In the wake of the recent COVID-19 pandemic, the CCF team came across a collection of maps that spatially visualise outbreaks, and did a little research around the analytics that illustrate pandemic movements. As it turns out, there has been an effort to document pandemics since as early as the 1600s.
Marie Patino’s article, ‘Coronavirus Outbreak Maps Rooted in History’ shares these historic maps enabling us to understand the shift in data analytics and gathering from a more central approach towards radical democratisation of technology, catalysed through Internet access and data sharing.
Jay Hilotin’s photo essay, ‘Spanish flu 1918 v/s Covid-19′, shares interesting stills and glimpses depicting the on-ground reality of pandemics, within them is a map titled, ‘Worldwide Diffusion of Influenza’, which illustrates the second wave of the Spanish Influenza pandemic.

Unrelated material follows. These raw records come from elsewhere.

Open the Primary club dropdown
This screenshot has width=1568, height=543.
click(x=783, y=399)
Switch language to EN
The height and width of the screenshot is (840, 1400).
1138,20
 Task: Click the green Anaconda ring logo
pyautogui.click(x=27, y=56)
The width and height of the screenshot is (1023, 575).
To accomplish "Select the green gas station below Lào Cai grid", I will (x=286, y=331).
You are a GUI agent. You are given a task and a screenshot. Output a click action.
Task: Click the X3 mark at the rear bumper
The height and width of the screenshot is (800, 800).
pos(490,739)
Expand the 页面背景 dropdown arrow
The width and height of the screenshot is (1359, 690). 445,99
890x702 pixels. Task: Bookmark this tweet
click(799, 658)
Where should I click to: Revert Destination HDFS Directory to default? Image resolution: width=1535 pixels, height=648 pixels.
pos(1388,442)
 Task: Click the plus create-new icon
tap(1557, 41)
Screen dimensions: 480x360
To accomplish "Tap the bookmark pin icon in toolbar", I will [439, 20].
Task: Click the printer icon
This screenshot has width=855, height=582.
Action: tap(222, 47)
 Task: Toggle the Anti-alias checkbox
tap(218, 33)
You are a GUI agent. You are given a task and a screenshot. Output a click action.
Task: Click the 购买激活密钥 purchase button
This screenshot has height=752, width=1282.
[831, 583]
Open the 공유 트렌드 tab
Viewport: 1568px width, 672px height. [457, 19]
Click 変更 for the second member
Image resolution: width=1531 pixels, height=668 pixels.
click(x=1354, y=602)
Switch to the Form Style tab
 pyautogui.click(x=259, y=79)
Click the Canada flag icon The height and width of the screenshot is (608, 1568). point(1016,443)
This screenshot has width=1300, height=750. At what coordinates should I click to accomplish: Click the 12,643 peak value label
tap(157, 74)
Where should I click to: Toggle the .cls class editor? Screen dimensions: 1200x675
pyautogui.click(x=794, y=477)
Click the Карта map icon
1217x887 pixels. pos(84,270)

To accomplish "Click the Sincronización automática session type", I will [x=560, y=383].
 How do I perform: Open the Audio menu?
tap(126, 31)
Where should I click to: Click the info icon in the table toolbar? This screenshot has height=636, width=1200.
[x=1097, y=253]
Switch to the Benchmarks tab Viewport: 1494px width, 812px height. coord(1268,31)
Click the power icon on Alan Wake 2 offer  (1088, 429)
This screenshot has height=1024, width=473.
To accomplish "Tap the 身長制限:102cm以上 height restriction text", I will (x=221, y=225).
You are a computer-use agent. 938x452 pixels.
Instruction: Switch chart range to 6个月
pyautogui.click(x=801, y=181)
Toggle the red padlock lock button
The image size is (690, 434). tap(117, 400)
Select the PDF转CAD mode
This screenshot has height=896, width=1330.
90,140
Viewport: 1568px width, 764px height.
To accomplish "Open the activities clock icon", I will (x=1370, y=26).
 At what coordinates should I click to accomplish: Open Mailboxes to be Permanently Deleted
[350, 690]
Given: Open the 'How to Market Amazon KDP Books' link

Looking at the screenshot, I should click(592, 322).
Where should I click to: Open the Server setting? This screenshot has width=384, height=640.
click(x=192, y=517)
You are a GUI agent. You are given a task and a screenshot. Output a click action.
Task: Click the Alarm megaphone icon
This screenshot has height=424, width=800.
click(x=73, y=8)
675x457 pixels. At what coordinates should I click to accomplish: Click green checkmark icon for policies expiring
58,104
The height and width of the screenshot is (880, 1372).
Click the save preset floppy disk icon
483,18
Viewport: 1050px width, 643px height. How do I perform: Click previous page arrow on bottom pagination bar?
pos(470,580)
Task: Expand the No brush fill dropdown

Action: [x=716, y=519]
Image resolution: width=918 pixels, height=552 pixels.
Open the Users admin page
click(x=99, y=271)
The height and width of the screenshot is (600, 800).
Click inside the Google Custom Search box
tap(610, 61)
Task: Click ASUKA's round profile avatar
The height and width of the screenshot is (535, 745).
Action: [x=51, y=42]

Historian Mark Osborne Humphries claims he had found “archival evidence” that a respiratory illness that struck northern China in November 1917. This illness was identified a year later by Chinese health officials as identical to the Spanish ‘flu. Humphries also found medical records which indicate that more than 3,000 of the 25,000 Chinese Labor Corps workers who were transported across Canada en route to Europe starting in 1917 ended up in medical quarantine, many with flu-like symptoms.
‘Coronavirus Map: Tracking the Global Outbreak’ in the New York Times, presents a constantly updating world map and illustrating the average number of new cases each day (for the last 7 days). It presents a great insight into how this strain of coronavirus propagates at a regional scale and presents an opportunity to document the global rise of the disease.
Nikhil Rampal’s, the India Today Data Intelligence Unit (DIU), used Google Trends data, to try to measure the degree of curiosity around the deadly virus in India. This analysis denoted that, across India, the search term ‘coronavirus’ was explored most frequently by people in Goa. Goa had a score of 100, (which means that the percentage of people searching for information on the virus through Google was the highest in the country). According to Google Trends, values are calculated on a scale of 0 to 100, where 100 is the location with the most popularity as a fraction of total searches in that location, while a value of 50 indicates a location which is half as popular.